2. The shares reported are held in a grantor retained annuity trust that was established for the benefit of the reporting person's children. The reporting person is the grantor and the reporting person and his children serve as trustees.
3. Shares are held in the reporting person's account in the Hudson City Savings Bank Profit Incentive Bonus Plan.
4. The reporting person is due upon retirement the equivalent dollar value of 103,613 shares of HCBK common stock as of December 31, 2010 through the Hudson City Savings Bank ESOP Restoration Plan.
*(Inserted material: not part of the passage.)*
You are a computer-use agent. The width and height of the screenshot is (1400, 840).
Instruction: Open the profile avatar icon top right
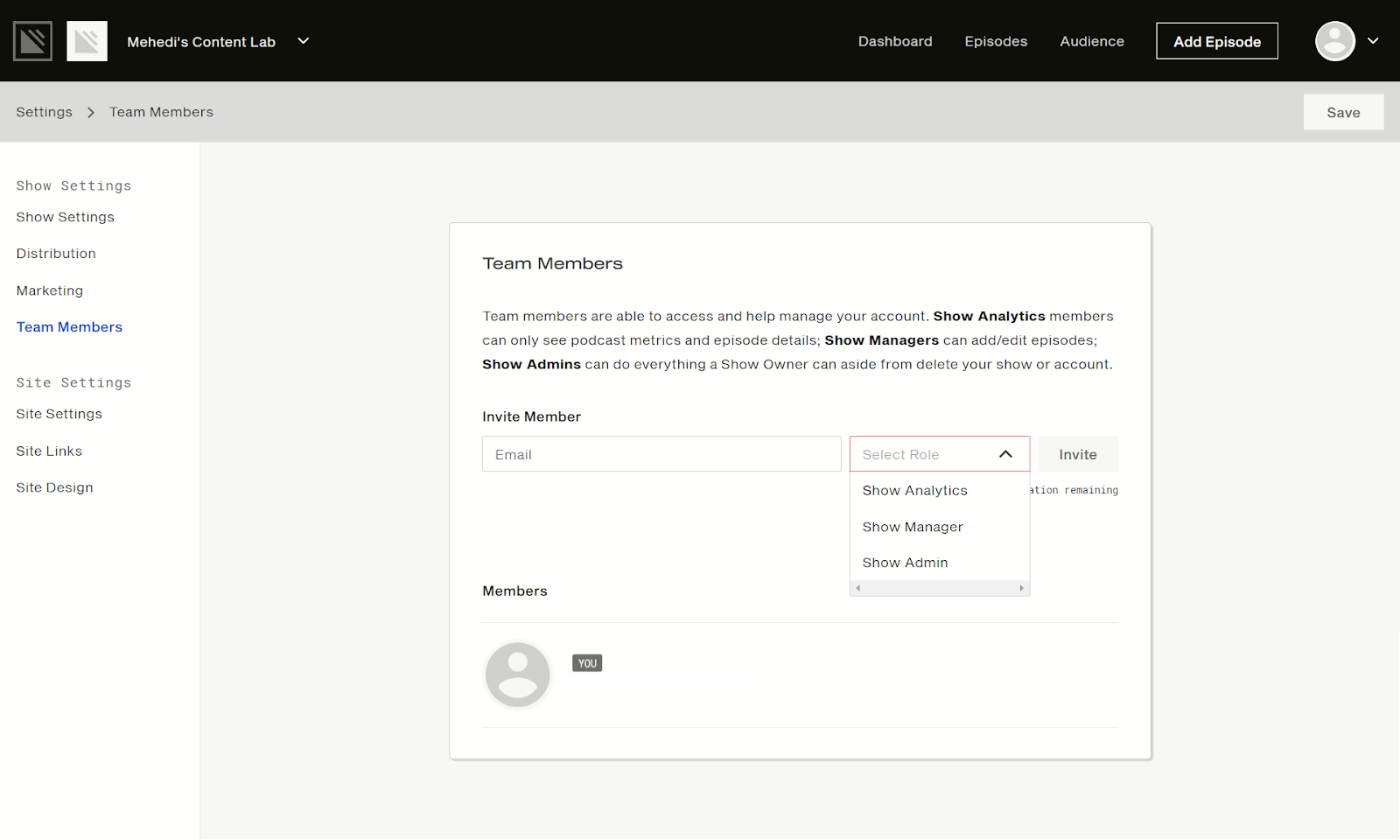pos(1334,40)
5. Phantom Stock acquired by the reporting person under the Hudson City Savings Bank Supplementary Savings Plan and the Hudson City Bancorp, Inc. Officers' Deferred Compensation Plan. The reporting person has elected that the funds accumulated in such Plans be distributed to the reporting person only in shares of Hudson City Bancorp, Inc. Common Stock and would be distributable only on or about January 1st of the calendar year following the calendar year in which the reporting person terminates all service with Hudson City Bancorp, Inc. and its affiliated companies, unless another date of payment is provided under the terms of the Plans.
Remarks:
Performance Stock Option grant, on 3/15/11, to purchase 195,100 shares of common stock at $9.50 per share. These options have a 10-yr term ending 3/14/21 and become exercisable on 3/15/14. Performance Deferred Stock Unit award, on 3/15/11, for 143,900 shares of common stock which will vest on 3/15/14. Performance Stock Option grant, on 1/19/10, to purchase 375,000 shares of common stock at $13.12 per share. These options have a 10-yr term ending 1/18/20 and become exercisable on 1/19/13. Performance Stock Option grant, on 1/23/09, to purchase 300,000 shares of common stock at $12.03 per share. These options have a 10-yr term ending 1/22/19 and become exercisable on 1/23/12. Terms may end earlier than 10 years in certain circumstances. Vesting is tied to satisfaction, by exercisable dates, and approval by the Company's Compensation Committee, of certain corporate performance measures specific to each grant and award, and continuous service by the reporting person through such dates. Under applicable SEC regulations, these option grants and awards are reportable in Table II of Form 4 only if and when the performance conditions have been satisfied.
Veronica A. Olszewski, Attorney-in-fact 08/03/2011
** Signature of Reporting Person Date
Reminder: Report on a separate line for each class of securities beneficially owned directly or indirectly.
* If the form is filed by more than one reporting person, see Instruction 4 (b)(v).